Innovative Education
The term “innovative education” has been presented to scientific community by American pedagogue James Botkin about twenty years ago and received numerous and rather controversial response, for it suggested complete and irreversible revision of the principles traditional educational theories consider to be axiomatic.
To begin with, while traditional education considers the main value of educational process to be the knowledge transferred to the student, Botkin’s innovative education presents the knowledge as a means rather than an end, at the same time orienting at the development of the student’s personality through knowledge. It is less concerned with controlling the educational process, trying to create circumstances in which the student would establish his or her own goals and achieve them, while transforming his or her own self and self-regulating the studying process.
Traditional education represents in itself more or less stable structure, without undergoing dramatic differences in the course of years. The accumulation of knowledge goes on, of course, but only in the subjects where it is impossible to avoid, for example, history and literature, which are being expanded all the time. Curriculum for exact sciences, like physics or mathematics may not change for decades. Botkin offers another decision, which presupposes that educational system is dynamic, ever-changing structure that is being regrouped and renewed constantly, with new programs and educational disciplines appearing all the time.

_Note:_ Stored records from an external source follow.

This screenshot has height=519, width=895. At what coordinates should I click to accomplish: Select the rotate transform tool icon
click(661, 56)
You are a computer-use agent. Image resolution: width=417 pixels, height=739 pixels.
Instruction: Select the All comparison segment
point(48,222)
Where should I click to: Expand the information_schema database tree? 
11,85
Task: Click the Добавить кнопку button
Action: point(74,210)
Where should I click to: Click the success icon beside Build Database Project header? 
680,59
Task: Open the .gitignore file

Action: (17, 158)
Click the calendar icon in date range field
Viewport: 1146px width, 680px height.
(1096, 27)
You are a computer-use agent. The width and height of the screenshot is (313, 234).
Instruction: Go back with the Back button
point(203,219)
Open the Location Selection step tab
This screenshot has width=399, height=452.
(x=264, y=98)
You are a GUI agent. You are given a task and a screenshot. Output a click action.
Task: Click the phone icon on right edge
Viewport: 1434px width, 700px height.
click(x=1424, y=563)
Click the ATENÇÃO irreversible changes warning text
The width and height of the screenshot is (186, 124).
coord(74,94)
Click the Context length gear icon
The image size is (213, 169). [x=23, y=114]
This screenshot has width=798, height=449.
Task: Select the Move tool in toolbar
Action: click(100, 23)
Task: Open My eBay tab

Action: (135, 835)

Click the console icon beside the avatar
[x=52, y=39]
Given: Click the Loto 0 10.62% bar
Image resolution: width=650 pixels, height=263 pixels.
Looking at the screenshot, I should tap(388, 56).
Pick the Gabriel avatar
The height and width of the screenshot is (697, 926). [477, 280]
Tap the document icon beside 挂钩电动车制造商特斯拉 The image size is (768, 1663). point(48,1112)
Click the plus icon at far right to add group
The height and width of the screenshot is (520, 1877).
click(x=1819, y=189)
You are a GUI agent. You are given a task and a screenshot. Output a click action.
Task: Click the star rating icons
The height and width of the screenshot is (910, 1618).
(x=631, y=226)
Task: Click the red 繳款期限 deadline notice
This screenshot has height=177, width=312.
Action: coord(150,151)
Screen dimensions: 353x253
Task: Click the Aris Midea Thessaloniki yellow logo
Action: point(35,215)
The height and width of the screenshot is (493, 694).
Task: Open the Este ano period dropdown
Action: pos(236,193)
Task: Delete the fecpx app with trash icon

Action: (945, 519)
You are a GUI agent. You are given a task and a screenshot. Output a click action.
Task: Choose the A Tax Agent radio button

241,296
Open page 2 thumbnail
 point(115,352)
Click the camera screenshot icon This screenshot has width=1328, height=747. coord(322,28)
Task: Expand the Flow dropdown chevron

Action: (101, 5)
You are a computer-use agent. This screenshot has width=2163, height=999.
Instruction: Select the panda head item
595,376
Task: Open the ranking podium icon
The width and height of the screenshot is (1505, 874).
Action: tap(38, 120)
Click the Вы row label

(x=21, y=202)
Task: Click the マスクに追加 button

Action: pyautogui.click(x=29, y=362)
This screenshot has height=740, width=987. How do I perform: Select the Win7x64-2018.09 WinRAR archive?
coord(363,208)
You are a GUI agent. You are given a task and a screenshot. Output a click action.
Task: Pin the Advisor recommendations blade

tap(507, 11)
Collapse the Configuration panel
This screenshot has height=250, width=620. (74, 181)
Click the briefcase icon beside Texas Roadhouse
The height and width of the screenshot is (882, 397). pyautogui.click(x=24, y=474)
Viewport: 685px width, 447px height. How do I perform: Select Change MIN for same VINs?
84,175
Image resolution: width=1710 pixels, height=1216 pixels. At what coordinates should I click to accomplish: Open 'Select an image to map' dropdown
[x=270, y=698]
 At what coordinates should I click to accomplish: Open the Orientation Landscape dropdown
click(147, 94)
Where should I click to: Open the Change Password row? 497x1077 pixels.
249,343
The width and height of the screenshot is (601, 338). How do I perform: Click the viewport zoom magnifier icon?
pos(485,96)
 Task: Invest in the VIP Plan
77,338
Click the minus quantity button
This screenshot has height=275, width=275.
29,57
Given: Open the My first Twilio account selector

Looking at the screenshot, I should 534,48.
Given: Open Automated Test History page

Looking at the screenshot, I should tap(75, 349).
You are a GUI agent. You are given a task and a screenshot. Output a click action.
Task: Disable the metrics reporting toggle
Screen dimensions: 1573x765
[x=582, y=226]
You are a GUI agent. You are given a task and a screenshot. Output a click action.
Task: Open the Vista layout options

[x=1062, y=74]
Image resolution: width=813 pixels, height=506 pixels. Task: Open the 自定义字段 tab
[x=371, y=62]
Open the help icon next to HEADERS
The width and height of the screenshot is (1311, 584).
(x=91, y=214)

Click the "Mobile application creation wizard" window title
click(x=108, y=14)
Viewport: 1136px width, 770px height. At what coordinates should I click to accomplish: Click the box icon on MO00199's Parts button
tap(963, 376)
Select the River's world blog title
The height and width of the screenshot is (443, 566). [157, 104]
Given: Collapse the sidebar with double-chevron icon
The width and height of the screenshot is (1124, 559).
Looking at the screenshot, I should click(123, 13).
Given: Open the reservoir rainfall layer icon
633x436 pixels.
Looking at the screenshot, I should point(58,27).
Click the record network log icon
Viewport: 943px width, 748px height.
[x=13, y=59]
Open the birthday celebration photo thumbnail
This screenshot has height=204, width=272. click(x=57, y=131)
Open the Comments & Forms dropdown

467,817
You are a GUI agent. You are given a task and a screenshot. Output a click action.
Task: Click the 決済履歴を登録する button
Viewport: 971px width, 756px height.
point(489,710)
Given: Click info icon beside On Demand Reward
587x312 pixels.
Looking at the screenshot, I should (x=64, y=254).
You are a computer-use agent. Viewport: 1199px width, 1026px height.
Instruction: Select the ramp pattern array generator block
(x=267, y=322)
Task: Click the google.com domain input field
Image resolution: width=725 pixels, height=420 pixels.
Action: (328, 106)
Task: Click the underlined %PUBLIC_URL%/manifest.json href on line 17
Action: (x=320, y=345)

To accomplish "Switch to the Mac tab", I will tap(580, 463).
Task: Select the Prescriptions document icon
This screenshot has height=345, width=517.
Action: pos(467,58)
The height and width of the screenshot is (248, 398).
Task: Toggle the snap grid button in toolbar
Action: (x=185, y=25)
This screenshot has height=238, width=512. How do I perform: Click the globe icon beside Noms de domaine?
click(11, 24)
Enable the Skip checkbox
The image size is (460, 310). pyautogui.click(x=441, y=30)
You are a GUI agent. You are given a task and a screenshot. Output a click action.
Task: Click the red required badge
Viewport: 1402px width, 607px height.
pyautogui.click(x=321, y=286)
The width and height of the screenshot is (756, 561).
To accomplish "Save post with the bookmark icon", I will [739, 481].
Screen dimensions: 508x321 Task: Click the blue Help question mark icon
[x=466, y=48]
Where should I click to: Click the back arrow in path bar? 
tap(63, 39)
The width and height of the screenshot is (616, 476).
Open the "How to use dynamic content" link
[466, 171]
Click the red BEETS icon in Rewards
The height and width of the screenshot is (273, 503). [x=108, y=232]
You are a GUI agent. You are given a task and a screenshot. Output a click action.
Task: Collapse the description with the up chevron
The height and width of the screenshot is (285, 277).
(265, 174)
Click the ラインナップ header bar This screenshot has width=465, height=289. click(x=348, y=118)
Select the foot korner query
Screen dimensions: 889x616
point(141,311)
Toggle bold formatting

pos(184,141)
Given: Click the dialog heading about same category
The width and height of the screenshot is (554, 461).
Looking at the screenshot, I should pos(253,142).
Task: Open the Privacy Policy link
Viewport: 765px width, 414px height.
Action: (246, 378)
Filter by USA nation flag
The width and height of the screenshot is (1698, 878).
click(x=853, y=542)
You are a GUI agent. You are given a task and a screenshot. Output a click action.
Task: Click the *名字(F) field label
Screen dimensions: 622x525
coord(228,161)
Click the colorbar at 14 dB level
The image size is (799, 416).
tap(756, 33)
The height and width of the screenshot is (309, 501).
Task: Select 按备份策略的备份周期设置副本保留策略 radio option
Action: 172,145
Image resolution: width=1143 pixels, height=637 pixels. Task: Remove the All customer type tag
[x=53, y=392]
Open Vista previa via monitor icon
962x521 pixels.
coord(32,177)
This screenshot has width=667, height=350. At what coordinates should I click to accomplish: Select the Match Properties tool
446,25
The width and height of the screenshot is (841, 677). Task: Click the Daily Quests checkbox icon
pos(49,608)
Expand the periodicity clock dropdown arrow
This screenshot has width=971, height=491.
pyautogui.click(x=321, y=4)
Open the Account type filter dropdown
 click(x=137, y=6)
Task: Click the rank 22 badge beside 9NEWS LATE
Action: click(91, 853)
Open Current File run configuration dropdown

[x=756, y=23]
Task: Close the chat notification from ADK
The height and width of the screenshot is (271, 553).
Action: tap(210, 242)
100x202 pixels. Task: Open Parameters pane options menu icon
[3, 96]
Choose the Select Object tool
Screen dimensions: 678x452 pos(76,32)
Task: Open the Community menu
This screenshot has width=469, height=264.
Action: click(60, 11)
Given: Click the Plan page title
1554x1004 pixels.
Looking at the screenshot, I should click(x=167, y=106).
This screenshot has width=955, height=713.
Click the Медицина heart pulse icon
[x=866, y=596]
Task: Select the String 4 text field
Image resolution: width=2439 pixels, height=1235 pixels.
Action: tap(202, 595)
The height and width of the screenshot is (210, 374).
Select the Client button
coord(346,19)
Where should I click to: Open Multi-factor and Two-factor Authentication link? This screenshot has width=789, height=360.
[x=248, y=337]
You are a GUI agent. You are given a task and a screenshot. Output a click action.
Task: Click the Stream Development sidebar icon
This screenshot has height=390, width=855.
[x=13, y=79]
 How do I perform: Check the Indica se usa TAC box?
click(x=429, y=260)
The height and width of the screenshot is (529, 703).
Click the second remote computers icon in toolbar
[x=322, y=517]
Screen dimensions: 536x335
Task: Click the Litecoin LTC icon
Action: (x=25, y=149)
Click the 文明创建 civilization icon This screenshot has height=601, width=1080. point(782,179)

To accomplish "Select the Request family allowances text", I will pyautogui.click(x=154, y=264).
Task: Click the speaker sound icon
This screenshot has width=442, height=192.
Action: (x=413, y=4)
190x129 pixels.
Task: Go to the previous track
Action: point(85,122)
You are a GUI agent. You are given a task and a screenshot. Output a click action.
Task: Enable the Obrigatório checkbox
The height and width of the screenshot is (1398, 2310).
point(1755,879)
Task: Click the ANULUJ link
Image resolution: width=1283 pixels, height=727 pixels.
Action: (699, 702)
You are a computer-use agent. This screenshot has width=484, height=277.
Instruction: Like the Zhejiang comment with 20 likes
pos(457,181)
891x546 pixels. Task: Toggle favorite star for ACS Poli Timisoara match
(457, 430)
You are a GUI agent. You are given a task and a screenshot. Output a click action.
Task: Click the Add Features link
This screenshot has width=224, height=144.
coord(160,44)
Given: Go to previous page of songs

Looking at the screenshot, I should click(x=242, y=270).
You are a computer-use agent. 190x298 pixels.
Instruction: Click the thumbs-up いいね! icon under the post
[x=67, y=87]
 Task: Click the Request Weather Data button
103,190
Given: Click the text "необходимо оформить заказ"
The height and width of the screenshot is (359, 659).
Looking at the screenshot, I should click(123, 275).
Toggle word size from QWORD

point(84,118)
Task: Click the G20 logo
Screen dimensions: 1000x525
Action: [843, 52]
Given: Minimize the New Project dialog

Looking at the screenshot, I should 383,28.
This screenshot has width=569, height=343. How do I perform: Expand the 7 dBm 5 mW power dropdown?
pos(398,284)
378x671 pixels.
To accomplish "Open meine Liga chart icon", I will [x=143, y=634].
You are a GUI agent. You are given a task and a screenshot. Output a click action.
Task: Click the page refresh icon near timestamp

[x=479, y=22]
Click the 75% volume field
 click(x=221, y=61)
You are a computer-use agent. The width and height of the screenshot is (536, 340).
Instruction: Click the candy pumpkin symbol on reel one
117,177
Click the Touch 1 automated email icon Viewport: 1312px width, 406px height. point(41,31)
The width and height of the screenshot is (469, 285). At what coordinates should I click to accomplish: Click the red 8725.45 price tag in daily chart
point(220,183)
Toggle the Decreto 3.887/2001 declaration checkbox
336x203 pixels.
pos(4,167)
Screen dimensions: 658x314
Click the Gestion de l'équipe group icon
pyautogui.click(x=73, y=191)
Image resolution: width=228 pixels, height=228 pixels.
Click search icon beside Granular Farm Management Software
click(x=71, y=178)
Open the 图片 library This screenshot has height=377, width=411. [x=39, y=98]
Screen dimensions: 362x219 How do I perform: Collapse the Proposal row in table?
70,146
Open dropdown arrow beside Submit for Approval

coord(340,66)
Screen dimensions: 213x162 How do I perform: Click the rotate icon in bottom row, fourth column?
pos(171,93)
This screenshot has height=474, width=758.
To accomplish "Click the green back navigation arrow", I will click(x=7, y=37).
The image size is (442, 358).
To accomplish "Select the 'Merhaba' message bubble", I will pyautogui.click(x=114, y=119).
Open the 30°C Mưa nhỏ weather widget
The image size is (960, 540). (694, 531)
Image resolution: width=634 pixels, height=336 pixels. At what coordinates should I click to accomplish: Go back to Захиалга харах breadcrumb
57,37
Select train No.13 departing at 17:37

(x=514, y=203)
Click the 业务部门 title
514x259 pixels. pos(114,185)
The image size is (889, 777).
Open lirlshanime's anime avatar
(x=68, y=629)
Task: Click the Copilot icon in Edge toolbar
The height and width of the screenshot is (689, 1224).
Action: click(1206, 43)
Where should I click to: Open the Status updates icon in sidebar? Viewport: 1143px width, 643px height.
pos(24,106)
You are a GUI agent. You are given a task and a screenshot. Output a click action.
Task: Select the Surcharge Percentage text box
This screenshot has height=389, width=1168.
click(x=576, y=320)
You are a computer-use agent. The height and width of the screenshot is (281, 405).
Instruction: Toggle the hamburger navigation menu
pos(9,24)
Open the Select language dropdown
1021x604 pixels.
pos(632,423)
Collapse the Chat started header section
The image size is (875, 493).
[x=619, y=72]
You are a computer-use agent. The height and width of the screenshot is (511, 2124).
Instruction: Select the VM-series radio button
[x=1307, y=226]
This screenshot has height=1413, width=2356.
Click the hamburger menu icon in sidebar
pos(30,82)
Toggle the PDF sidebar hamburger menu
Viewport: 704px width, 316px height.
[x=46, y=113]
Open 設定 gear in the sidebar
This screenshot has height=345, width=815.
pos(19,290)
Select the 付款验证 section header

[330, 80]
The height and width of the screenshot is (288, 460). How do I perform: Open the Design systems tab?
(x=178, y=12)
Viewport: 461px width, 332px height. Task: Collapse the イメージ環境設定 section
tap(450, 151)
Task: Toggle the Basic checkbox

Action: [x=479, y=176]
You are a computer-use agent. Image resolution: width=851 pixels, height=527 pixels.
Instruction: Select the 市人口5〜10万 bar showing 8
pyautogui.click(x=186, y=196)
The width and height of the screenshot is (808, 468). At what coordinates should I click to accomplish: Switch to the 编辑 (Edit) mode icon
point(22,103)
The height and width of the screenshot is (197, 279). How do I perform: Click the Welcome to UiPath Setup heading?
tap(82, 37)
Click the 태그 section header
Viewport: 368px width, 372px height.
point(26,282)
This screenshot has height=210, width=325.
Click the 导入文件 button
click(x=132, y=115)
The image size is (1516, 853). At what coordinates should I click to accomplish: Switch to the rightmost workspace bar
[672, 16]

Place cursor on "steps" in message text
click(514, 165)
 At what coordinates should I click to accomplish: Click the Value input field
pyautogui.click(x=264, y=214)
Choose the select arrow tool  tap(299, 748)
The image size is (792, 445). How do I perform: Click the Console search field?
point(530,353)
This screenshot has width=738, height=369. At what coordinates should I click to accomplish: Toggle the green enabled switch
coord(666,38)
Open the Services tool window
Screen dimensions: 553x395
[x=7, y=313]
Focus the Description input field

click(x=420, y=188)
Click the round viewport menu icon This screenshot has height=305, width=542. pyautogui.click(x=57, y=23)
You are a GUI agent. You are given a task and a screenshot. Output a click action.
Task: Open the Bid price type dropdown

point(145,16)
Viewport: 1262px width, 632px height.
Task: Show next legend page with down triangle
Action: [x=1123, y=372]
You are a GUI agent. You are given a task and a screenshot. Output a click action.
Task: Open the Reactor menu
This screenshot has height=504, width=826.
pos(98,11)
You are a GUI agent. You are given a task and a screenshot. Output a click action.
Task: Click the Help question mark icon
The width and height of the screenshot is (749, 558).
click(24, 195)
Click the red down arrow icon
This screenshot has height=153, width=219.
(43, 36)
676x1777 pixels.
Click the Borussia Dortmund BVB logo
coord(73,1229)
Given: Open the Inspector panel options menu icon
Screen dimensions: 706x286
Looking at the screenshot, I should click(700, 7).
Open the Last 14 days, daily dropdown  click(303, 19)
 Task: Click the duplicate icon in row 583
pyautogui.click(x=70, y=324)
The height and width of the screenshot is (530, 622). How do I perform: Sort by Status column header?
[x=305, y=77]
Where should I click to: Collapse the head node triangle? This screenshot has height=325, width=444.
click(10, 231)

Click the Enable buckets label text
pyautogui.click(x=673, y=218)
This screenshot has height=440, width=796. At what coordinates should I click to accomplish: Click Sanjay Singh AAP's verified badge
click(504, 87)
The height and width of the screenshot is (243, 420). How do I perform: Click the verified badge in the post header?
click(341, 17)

As opposed to reproductive nature of traditional education (the student perceives information and reproduces it), innovative education is supposed to be only and specifically creative process. It should teach students to create text irrespectively of its subject, understand information even if it has never been perceived by the student yet, solve any problems by means of independent thinking rather than applying pre-existing, memorized solutions.
It also cancels the long-lasting tradition of relationship “teacher-student” as “superior-inferior”, making both the teacher and the student equal participants of educational process, who work on one and the same task in cooperation, rather than submission. Any kind of outside control is supposed to be harmful for the process and, therefore, abolished, with its place taken by self-control, mutual control and coordination.
Of course, the self-sufficient system of education based on equality of teacher and student may look really alluring, but all the same, it is more of a utopia than reality. Botkin idealizes children and thinks that it is possible to create such system; reality would most likely say “no”.